Гуляй. А это был он. Обосновал свое жилище с размахом и изяществом далеко не ученого затворника, а первого ловеласа и мота королевства. Наравне с огромной библиотекой, которую он собрал, объезжая закрытые еще при отце Елизаветы Генрихе монастыри и орденские обители, в его доме располагался домашний театр и закрытый клуб для высшего общества. В его палатах собирались ищейки королевы из ведомства лорда Берли и алхимики графини Пемброк. Математики Хэриота и маги сэра Рэлли. Допоздна засиживались у его камина юный поэт и будущий великий дипломат Джон Донн. Читал ему свои пьесы непревзойденный Кристофер Марло.
Его дом превратился не в жилище отшельника, сидящего среди колб и реторт, а в некую академию нового стиля. В правом крыле дома он открыл общежитие для молодых студентов и комнаты для хранения научных приборов, которые больше напоминали лаборатории алхимиков. Библиотека занимала пять огромных комнат в этом крыле.
В Сити и Жидовском квартале, в стенах королевского дворца и на площадях Лондона, на рыбном рынке и пристанях Темзы шептались, судачили и передавали из уст в уста, что маг королевы, продал душу дьяволу. Он даже дом свой назвал Мортлейк – Мертвое Озеро, как бы кидая вызов общественному мнению.
Гуляй не обращал внимания на слухи и сплетни. Он никогда не обращал внимания на пустые разговоры. Он купался в домыслах о себе, порой сам, распуская фантастические рассказы.
Сам он мало бывал в правом крыле своего дома. Изредка он засиживался здесь по вечерам за массивным столом. Сначала когда писал толстенную книгу под названием «Знак или Иероглиф Монады», в которой попытался описать, чем дышат и о чем думают маги.

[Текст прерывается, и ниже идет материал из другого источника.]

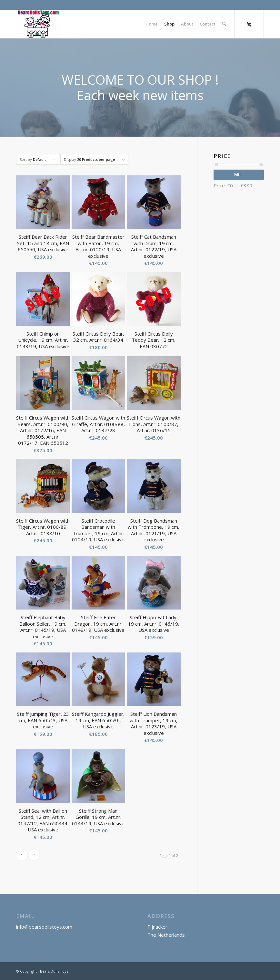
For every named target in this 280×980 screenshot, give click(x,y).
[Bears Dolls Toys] (38, 24)
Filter (239, 175)
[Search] (224, 24)
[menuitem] (152, 24)
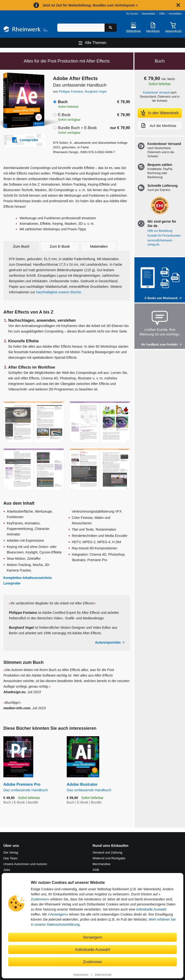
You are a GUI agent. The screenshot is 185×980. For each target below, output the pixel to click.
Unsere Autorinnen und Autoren (25, 864)
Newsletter (148, 14)
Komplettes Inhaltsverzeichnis (27, 578)
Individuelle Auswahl (93, 949)
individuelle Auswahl (151, 909)
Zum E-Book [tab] (60, 246)
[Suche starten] (111, 27)
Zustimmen (39, 899)
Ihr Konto (132, 14)
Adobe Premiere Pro (31, 787)
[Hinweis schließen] (178, 5)
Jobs (6, 870)
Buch (63, 102)
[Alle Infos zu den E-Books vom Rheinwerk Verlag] (159, 280)
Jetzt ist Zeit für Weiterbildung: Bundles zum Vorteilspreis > (90, 5)
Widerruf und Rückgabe (109, 858)
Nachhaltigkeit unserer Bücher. (59, 292)
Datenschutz (103, 975)
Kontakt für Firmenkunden (164, 235)
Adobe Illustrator (98, 787)
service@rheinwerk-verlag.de (160, 242)
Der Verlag (11, 852)
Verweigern (58, 914)
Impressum (81, 975)
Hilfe (162, 14)
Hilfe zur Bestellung (160, 231)
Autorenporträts (108, 643)
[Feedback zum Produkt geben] (159, 327)
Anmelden (175, 14)
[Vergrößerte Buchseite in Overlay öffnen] (34, 422)
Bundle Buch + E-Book (77, 128)
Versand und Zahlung (107, 852)
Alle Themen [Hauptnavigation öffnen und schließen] (95, 43)
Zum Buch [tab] (21, 246)
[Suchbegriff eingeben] (81, 27)
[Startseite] (26, 30)
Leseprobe (12, 583)
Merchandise (101, 864)
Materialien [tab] (99, 246)
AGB (96, 870)
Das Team (10, 858)
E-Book (64, 115)
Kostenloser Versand (156, 92)
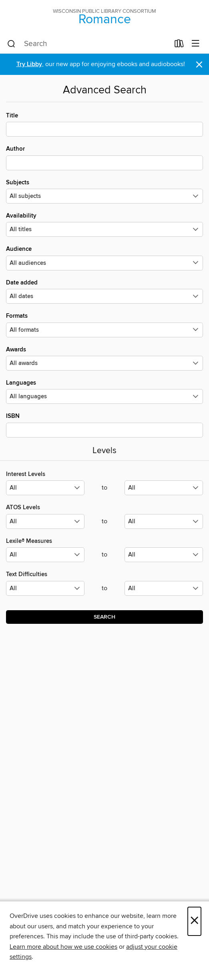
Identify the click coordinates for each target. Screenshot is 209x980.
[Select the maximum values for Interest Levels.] (164, 488)
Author (104, 157)
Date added (104, 291)
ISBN (104, 425)
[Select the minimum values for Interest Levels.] (45, 488)
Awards (104, 358)
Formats (104, 325)
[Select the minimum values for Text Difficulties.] (45, 588)
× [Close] (194, 921)
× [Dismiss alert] (199, 65)
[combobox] (88, 44)
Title (104, 124)
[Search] (11, 44)
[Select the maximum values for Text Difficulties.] (164, 588)
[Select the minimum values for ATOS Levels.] (45, 521)
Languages (104, 391)
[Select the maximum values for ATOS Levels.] (164, 521)
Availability (104, 224)
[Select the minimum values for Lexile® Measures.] (45, 555)
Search (104, 617)
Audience (104, 258)
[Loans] (179, 45)
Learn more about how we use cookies (63, 947)
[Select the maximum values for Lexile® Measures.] (164, 555)
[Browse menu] (195, 44)
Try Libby (29, 64)
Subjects (104, 191)
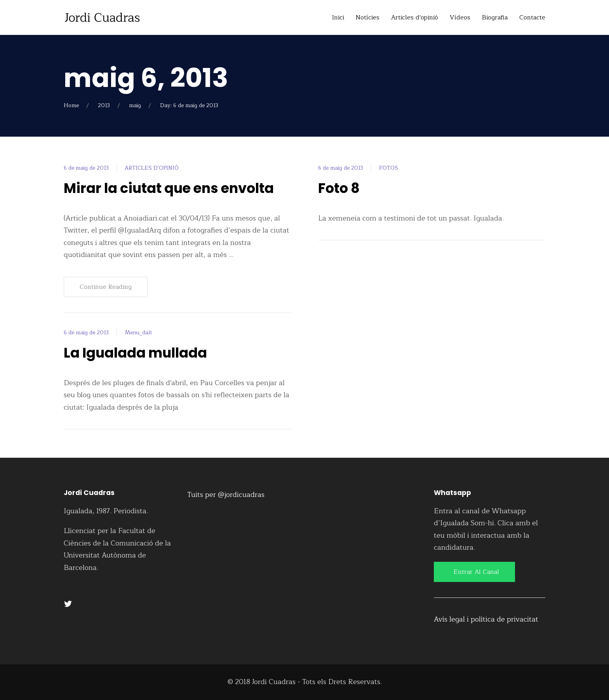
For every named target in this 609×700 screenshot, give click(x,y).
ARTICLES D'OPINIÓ (151, 168)
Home (71, 105)
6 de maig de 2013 (86, 168)
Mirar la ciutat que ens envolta (169, 188)
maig (135, 105)
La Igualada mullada (135, 353)
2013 (104, 105)
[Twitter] (68, 603)
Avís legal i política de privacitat (486, 619)
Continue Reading (106, 287)
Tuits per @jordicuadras (226, 495)
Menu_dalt (138, 332)
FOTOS (388, 168)
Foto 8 (339, 188)
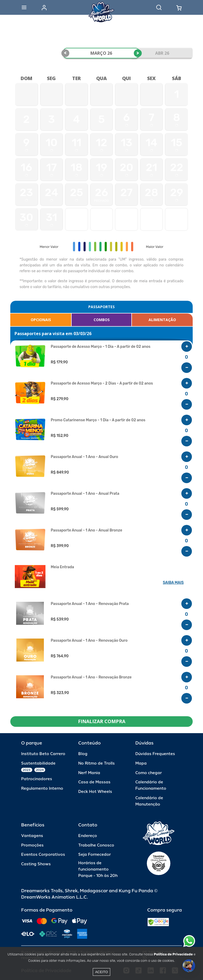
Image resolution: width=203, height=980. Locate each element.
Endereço (87, 836)
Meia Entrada (62, 567)
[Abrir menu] (24, 7)
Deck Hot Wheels (95, 792)
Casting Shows (36, 864)
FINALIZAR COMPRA (102, 721)
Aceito (102, 972)
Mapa (141, 763)
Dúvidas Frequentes (155, 754)
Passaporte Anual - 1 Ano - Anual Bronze (86, 530)
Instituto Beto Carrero (43, 754)
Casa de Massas (94, 782)
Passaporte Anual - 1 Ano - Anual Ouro (84, 457)
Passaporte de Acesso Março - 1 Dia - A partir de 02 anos (101, 347)
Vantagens (32, 836)
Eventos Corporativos (43, 854)
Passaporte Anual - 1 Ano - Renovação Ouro (89, 641)
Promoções (32, 845)
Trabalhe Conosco (96, 845)
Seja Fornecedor (94, 854)
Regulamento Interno (42, 788)
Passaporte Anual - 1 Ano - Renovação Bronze (91, 677)
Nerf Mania (89, 773)
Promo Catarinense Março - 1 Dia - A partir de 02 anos (98, 420)
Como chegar (149, 773)
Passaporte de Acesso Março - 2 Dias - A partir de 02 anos (102, 383)
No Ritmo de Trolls (97, 763)
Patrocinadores (36, 779)
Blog (83, 754)
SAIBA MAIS (173, 582)
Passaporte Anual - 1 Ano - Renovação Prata (90, 604)
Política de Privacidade (173, 954)
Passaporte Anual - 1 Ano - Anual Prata (85, 493)
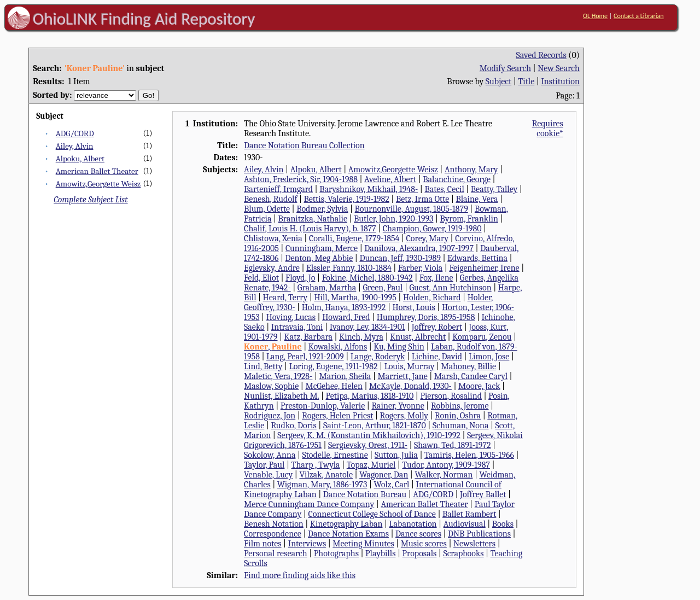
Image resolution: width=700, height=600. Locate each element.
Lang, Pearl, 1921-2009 (305, 357)
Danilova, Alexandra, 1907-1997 (419, 248)
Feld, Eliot (261, 278)
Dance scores (418, 534)
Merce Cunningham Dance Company (309, 504)
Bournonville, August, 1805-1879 (411, 209)
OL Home (595, 16)
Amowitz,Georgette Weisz (98, 184)
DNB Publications (479, 534)
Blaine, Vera (476, 199)
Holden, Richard (432, 298)
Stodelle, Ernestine (335, 455)
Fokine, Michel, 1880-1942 (368, 278)
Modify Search (505, 68)
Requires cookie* (547, 129)
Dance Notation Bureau (365, 494)
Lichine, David (437, 357)
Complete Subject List (90, 200)
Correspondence (272, 534)
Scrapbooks (463, 554)
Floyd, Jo (300, 278)
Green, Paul (382, 288)
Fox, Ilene (436, 278)
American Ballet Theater (97, 171)
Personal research (276, 554)
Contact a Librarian (639, 16)
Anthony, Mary (471, 170)
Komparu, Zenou (482, 337)
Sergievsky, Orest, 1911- (368, 445)
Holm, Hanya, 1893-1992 (344, 307)
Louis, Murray (410, 366)
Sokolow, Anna (270, 455)
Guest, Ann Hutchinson (450, 288)
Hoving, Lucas (291, 317)
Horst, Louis (414, 307)
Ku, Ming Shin (399, 347)
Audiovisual (464, 524)
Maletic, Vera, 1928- (278, 376)
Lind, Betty (263, 366)
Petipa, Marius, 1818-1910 (370, 396)
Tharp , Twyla (316, 465)
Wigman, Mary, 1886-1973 (322, 485)
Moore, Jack (479, 386)
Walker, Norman (444, 475)
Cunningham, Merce (322, 248)
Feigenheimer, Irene (484, 268)
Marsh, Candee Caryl (471, 376)
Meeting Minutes (363, 544)
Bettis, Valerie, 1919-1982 (347, 199)
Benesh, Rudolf (270, 199)
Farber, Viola (420, 268)
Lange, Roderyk (378, 357)
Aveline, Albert (390, 179)
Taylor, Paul (264, 465)
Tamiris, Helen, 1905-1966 (469, 455)
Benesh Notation (273, 524)
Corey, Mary (427, 238)
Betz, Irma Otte (422, 199)
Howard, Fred (346, 317)
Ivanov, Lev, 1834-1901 (368, 327)
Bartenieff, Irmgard (278, 189)
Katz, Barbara (308, 337)
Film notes (262, 544)
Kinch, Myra (361, 337)
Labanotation (413, 524)
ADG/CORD (75, 133)
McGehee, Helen (334, 386)
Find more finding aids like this (300, 575)
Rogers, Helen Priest (337, 416)
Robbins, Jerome (460, 406)
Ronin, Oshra (458, 416)
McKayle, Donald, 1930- (410, 386)
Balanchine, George (457, 179)
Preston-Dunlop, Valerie (323, 406)
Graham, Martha (327, 288)
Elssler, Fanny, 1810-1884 (349, 268)
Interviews (307, 544)
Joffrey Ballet (483, 494)
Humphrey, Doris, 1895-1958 (426, 317)
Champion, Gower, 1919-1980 (432, 229)
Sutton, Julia (396, 455)
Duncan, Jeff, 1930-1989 (400, 258)
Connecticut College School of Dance (371, 514)
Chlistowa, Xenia (273, 238)
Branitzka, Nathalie (313, 219)
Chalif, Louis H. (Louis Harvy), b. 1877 (310, 229)
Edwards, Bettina (477, 258)
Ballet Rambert (469, 514)
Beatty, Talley (494, 189)
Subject (498, 81)
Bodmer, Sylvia (322, 209)
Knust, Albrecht (418, 337)
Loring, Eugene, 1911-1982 (334, 366)
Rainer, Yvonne (398, 406)
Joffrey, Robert (437, 327)
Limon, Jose (489, 357)
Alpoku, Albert (80, 159)
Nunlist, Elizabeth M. (281, 396)
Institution (560, 81)
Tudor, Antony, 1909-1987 (446, 465)
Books (503, 524)
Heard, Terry (285, 298)
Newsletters (474, 544)
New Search (558, 68)
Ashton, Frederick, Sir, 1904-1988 (301, 179)
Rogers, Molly (404, 416)
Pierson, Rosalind (451, 396)
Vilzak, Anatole (326, 475)
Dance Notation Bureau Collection (304, 145)
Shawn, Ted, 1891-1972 (452, 445)
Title (526, 81)
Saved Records (541, 55)
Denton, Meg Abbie (319, 258)
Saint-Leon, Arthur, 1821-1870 (375, 426)
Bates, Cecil (444, 189)
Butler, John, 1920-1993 (393, 219)
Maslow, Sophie (271, 386)
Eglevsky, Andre (272, 268)
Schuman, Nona (460, 426)
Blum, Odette (267, 209)
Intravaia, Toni (297, 327)
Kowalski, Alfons (337, 347)
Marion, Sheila (345, 376)
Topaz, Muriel (371, 465)
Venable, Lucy (268, 475)
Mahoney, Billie (468, 366)
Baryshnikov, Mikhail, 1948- (369, 189)
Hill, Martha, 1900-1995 (355, 298)
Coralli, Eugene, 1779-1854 (354, 238)
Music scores (424, 544)
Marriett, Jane (402, 376)
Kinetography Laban (346, 524)
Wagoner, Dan (383, 475)
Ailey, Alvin (74, 146)
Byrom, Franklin (469, 219)
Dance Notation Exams (348, 534)
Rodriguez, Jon (270, 416)
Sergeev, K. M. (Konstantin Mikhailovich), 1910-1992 (369, 435)
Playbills (380, 554)
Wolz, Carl (392, 485)
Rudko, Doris (293, 426)
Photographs (336, 554)
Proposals (419, 554)
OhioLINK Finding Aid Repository (144, 19)
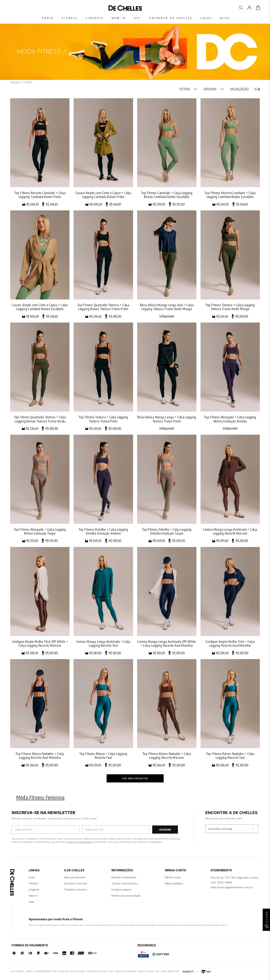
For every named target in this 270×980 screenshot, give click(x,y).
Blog (226, 18)
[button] (188, 89)
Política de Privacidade (79, 842)
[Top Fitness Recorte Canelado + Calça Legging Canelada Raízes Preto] (40, 152)
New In (119, 18)
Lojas (206, 18)
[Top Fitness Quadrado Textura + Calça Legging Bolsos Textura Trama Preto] (103, 264)
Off (138, 18)
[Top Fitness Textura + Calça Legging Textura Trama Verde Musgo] (230, 264)
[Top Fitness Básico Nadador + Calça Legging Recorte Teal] (230, 713)
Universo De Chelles (171, 18)
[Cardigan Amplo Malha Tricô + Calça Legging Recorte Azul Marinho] (230, 601)
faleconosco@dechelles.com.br (232, 887)
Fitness (70, 18)
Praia (48, 18)
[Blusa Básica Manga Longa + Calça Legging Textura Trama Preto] (167, 376)
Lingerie (95, 18)
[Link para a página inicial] (15, 83)
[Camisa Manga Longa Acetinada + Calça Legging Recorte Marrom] (230, 489)
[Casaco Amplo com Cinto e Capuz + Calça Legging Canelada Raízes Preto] (103, 152)
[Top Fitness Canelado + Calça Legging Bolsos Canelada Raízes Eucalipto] (167, 152)
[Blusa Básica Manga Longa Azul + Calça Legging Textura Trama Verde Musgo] (167, 264)
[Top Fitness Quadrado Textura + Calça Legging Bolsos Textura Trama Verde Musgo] (40, 377)
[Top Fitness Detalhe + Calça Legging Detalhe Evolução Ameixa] (103, 489)
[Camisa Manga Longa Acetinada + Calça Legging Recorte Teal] (103, 601)
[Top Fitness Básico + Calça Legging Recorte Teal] (103, 713)
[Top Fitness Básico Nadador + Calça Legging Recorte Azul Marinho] (40, 713)
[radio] (255, 89)
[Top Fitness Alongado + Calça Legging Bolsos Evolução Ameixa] (230, 376)
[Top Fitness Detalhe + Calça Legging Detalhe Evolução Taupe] (167, 489)
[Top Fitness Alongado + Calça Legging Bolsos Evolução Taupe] (40, 489)
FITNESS (27, 83)
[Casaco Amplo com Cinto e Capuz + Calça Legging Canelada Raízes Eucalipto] (40, 264)
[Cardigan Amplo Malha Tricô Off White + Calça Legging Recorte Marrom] (40, 601)
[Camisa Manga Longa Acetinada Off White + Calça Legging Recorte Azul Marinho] (167, 601)
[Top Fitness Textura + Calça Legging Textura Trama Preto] (103, 377)
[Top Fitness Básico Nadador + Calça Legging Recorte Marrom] (167, 713)
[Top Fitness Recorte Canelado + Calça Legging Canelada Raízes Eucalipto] (230, 152)
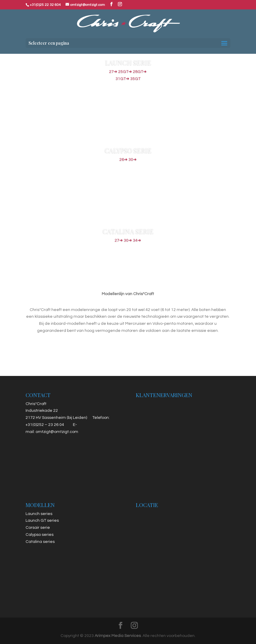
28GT (140, 72)
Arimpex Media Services (118, 636)
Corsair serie (38, 528)
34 (137, 240)
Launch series (39, 514)
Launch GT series (42, 521)
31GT (128, 79)
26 (123, 160)
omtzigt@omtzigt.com (57, 432)
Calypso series (39, 535)
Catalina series (40, 542)
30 (133, 160)
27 (119, 72)
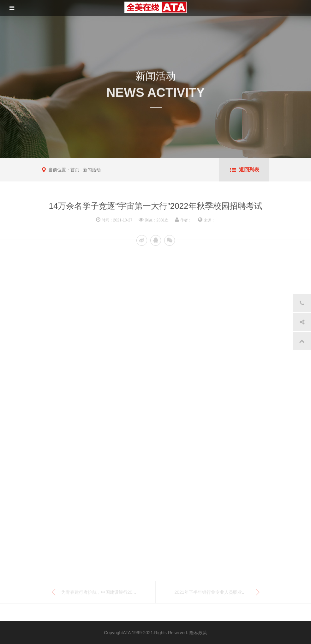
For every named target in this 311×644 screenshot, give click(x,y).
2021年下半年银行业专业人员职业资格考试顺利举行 (226, 593)
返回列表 (249, 169)
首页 (75, 170)
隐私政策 (198, 633)
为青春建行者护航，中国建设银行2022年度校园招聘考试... (119, 593)
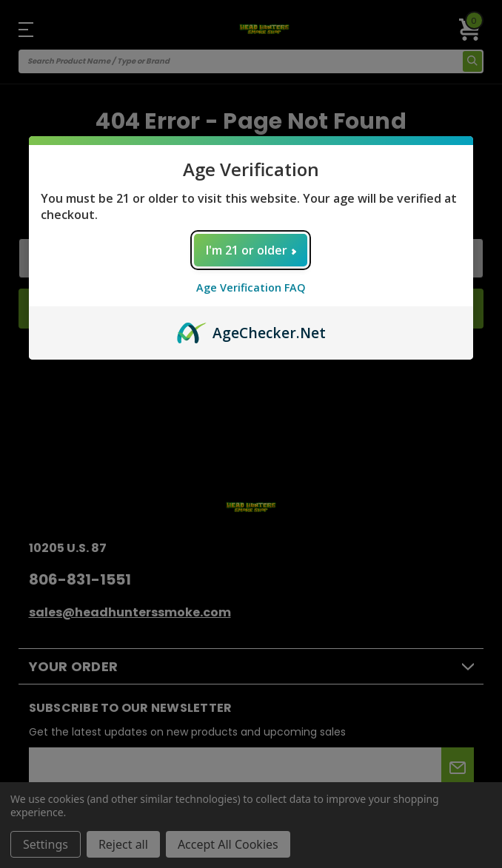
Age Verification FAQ (251, 287)
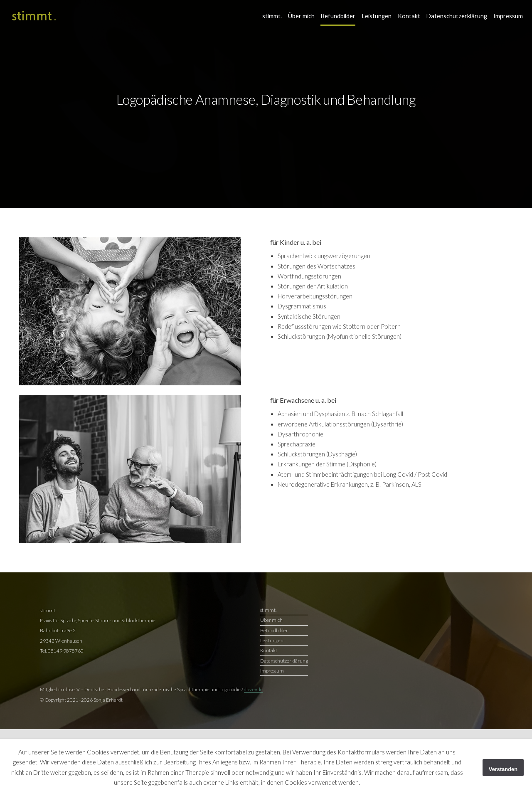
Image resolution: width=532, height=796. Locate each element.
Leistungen (377, 16)
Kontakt (409, 16)
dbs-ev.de (253, 689)
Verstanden (503, 769)
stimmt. (272, 16)
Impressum (508, 16)
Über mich (301, 16)
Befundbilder (338, 16)
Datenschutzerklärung (456, 16)
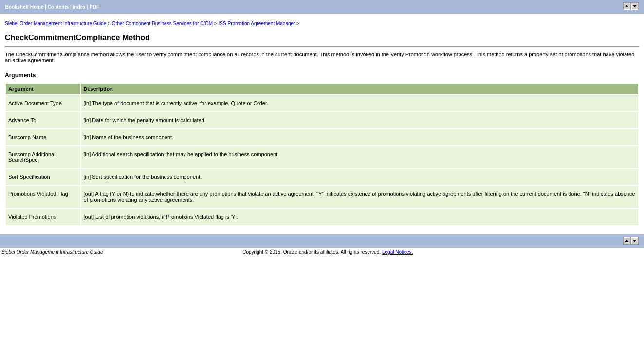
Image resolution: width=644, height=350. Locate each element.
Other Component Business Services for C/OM (162, 23)
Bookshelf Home (24, 7)
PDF (94, 7)
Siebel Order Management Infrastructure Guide (55, 23)
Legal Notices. (397, 252)
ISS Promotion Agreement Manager (257, 23)
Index (79, 7)
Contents (58, 7)
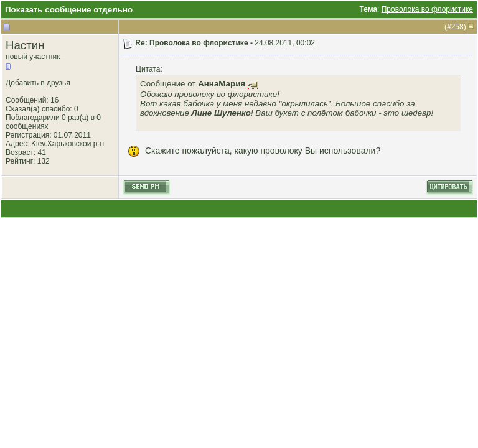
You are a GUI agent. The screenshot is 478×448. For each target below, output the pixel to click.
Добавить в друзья (38, 83)
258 (457, 27)
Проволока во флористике (427, 9)
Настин (25, 45)
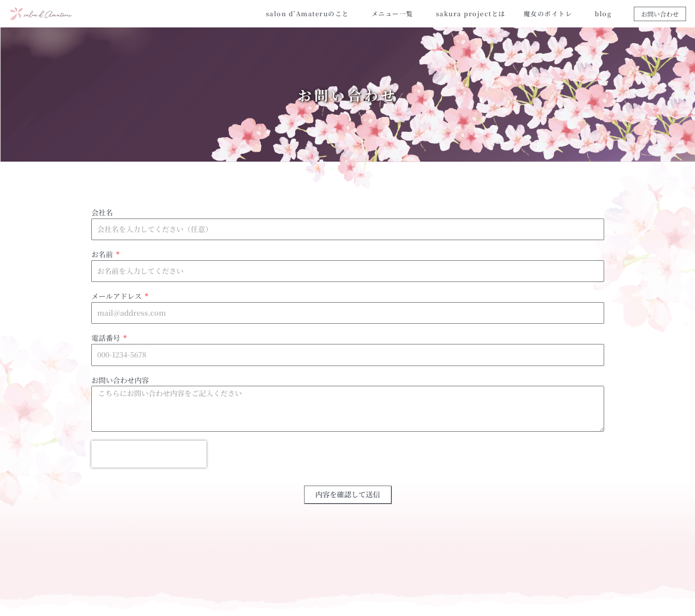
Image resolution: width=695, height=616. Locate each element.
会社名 (102, 212)
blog (603, 13)
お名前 (103, 254)
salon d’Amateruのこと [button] (309, 13)
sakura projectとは (471, 13)
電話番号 (107, 338)
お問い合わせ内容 (120, 380)
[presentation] (149, 454)
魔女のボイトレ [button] (550, 13)
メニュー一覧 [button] (395, 13)
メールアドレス (117, 296)
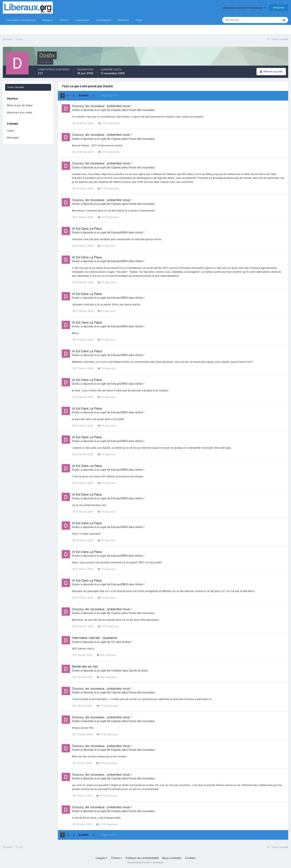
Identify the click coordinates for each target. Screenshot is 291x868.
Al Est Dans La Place (87, 228)
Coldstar (116, 671)
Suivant (84, 95)
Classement (82, 20)
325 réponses (106, 655)
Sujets (10, 130)
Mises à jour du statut (20, 105)
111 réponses (106, 246)
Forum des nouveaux (142, 110)
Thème (116, 858)
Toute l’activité (15, 87)
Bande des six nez (85, 666)
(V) (113, 642)
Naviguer (47, 20)
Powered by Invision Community (146, 862)
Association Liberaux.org (21, 20)
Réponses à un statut (20, 112)
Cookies (190, 858)
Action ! (139, 232)
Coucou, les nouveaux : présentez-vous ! (102, 106)
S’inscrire (279, 7)
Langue (101, 858)
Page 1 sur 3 (109, 95)
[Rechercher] (239, 20)
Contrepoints (103, 20)
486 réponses (106, 677)
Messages (13, 137)
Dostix (76, 110)
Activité (64, 20)
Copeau (116, 110)
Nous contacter (172, 858)
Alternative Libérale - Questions (95, 638)
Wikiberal (123, 20)
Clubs (139, 20)
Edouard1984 (119, 232)
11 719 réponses (109, 123)
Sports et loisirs (138, 671)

Но, поняв, что это выше людского понимания, свернул ее быстро. Теперь он иногда долгими сырыми ночами писал здесь в библиотеке новую книгу «Аркадия», в которой он настойчиво излагал проект ранее неслыханной Британской империи. Конечно во главе с Елизаветой. Он старательно собирал и нанизывал на нить, как драгоценное ожерелье, множество доказательств того, что Англия должна стать преемницей Великой Империи, созданной Ордой, что она имеет на это не просто право, а магическое право, данное ей королем Артуром и магом Мерлином.